En este contexto, Chiapas se ha visto severamente afectado en varios frentes. El sector turístico, que en el pasado fue uno de los motores económicos del estado, ha sido especialmente golpeado. Desde el levantamiento zapatista en 1994, la región vivió un repunte en la llegada de turistas internacionales, atraídos por su riqueza cultural y natural. Sin embargo, la violencia desatada en los últimos años ha llevado al cierre de hoteles, la cancelación de vuelos y la desaparición de la afluencia turística. En muchos destinos turísticos, como San Cristóbal de las Casas, los turistas internacionales han desaparecido casi por completo, dejando a la economía local sumida en una profunda crisis.
El futuro de Chiapas es incierto. Aunque el gobernador actual, Eduardo Ramírez Aguilar, ha prometido tomar medidas para frenar la violencia, lo cierto es que en los últimos tres años y medio el estado se ha sumido en una espiral de violencia que parece incontrolable. Las autoridades locales han sido incapaces de garantizar la seguridad de los ciudadanos, y la intervención federal, aunque presente en algunas ocasiones, ha sido insuficiente para cambiar el rumbo de la situación.
Los chiapanecos viven hoy con un sentimiento de desamparo y frustración. La falta de acción por parte de las autoridades, combinada con la creciente impunidad que beneficia a políticos y exgobernantes, ha dejado claro que, para muchos, el bienestar de la población es una preocupación secundaria. El estado de Chiapas, que alguna vez fue un símbolo de esperanza y lucha por la justicia, hoy se enfrenta a una dura realidad: la violencia no cesa y, por desgracia, parece que la justicia es un lujo que los chiapanecos no pueden permitirse.

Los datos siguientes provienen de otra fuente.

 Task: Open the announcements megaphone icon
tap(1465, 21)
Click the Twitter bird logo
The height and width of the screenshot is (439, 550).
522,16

Es hora de que la sociedad chiapaneca y el resto de México se cuestionen profundamente la dirección que está tomando el país. La violencia no es algo que pueda resolverse a golpe de discursos o promesas vacías. Requiere de una acción contundente, una verdadera reforma en las instituciones de seguridad y justicia, y una voluntad política de no permitir que la impunidad siga siendo la norma. Mientras tanto, los ciudadanos de Chiapas siguen pagando un precio muy alto por la indolencia de sus gobernantes.